Meet The Duo Behind Bon Estates Remarkable Success

02 January 2024

In the saturated Klang Valley residential property market, the Bon Estates success story is notable. Their first offering, The Estate Bangsar South distinguished itself for its large well designed large units with sustainability features like cross-ventilation and ample natural light, well-thought-out facilities and lush landscaping, which an astounding 70 per cent of the development was dedicated to.

Unsurprisingly, the reception for The Estate has been resounding with a 100 per cent sellout rate and a healthy 40 per cent capital gains in the subsale market. Tatler Homes speaks to the duo behind this upward trajectory, founder and Group CEO of BON Group Goh Soo Sing and Bon Estates CEO Chan Jin-Wy, about what’s next for them.

 

How did this successful outing inform your upcoming project, Bon Kiara?

Chan: This ongoing learning journey has bolstered our confidence in our chosen path and offered us a clearer vision for the development of Bon Kiara.

Upon relinquishing The Estate, we diligently collected and analysed feedback from our residents, which proved invaluable, particularly in identifying areas for improvement and those that warrant continuation.

 

Any lessons that were learned from the debut project which have been incorporated into Bon Kiara?

Chan: First and foremost, we’ve revamped the unit design with meticulous attention to detail. The wet kitchen is now generously proportioned, recognising that the kitchen is the heart of any home. We’ve transformed the balcony into an expandable space, creating an indoor lanai that residents can utilise regardless of the weather. To offer a hotel-like experience, we’ve implemented high-quality solid timber flooring in the bedrooms and tasteful sanitary fittings in the bathrooms.

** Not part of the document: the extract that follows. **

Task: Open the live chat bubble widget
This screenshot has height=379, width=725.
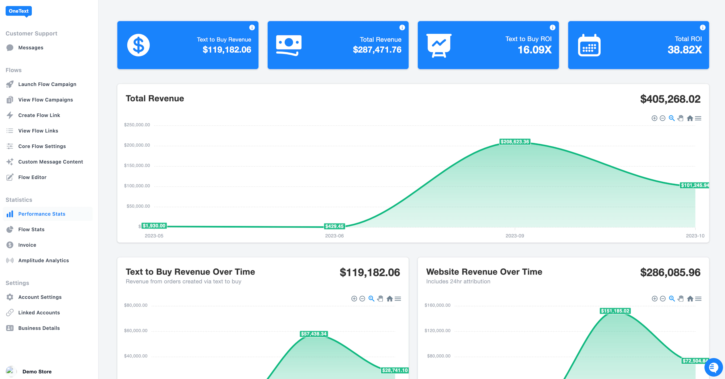Action: click(713, 367)
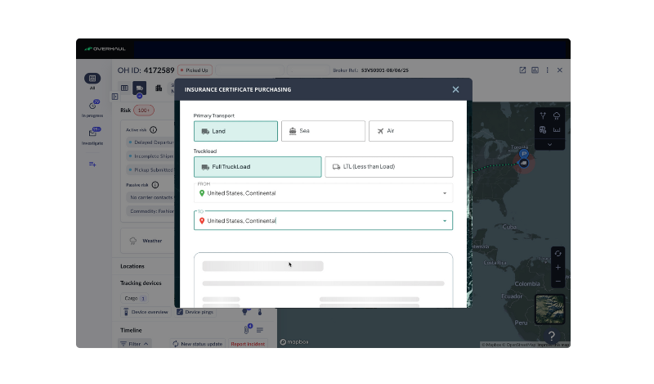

Additionally, we’ve facilitated easy access from the bedroom to the yard-washing area, reducing travel time via the conventional living-kitchen path. In terms of car park conveniences, Bon Kiara sets the standard with a design that prioritises speed ramps, reducing driving time within the car park for our purchasers. In anticipation of the rise in electric vehicles (EVs), we’re dedicating one Isolator unit for every 410 units, enabling residents to charge their cars at their own bays overnight.

Furthermore, extensive research revealed a crucial need for a Central Park within the development, addressing the scarcity of recreational spaces in most Mont Kiara condominiums. While many struggle with limited land, we’ve gone the extra mile to create a secure and accessible Central Park. This addition fosters a sense of community, providing a space for all ages to enjoy, form friendships, and have fun, just as we did in our younger days. We have even dedicated a small pet park within Bon Kiara.

What is the trend for luxury real estate in the Klang Valley?

Chan: Predicting trends is not my forte, but our commitment at Bon Estates is directed toward the affordable premium segment. In the Klang Valley, with its substantial population and economic influence, opportunities abound. The demand for novel experiences, innovative products, and well-designed homes remains constant.

While it’s a challenging market, we embrace it as an opportunity to enhance our standards and focus on building high-quality homes, prioritising quality over quantity.

 

Business growth beyond Malaysia

Tell us about your first retail business venture in Bangkok.

Goh: It was a truly unique opportunity to enter the Thai retail business venture due to its strategic location in the heart of Rama 9, the new CBD of Bangkok City.

We have built a distinctive mall with 150,000 sqm of floor area and over 30 per cent of spaces are dedicated to MICE and entertainment, concert halls and auditoriums. It has not been easy to navigate managing a shopping mall business during Covid-19, through hard work and perseverance, we managed to pull through, and currently, we are on track for profitability and have achieved more than 55 per cent occupancy of the mall. The mall is currently undergoing a rebranding exercise where it will eventually take shape as BRAVO BKK, the fit and fun mall.

 

Why did you choose Bangkok?

Goh: Bangkok ranks as the top-visited city in the world (over 20 million per year) plus over 10 million local population – big opportunities to grow our brand here.

 

Are there any plans for further expansion in the region?

Goh: Currently, we plan to focus on Malaysia and Thailand first for the next three years. As properties are long-term gameplay, we will have to plan strategically ahead. We will be doing more mixed development play in Thailand in the future and more residential focussed in Malaysia. Subsequently, we will be looking at expanding into other ASEAN countries like Indonesia, Cambodia and Vietnam.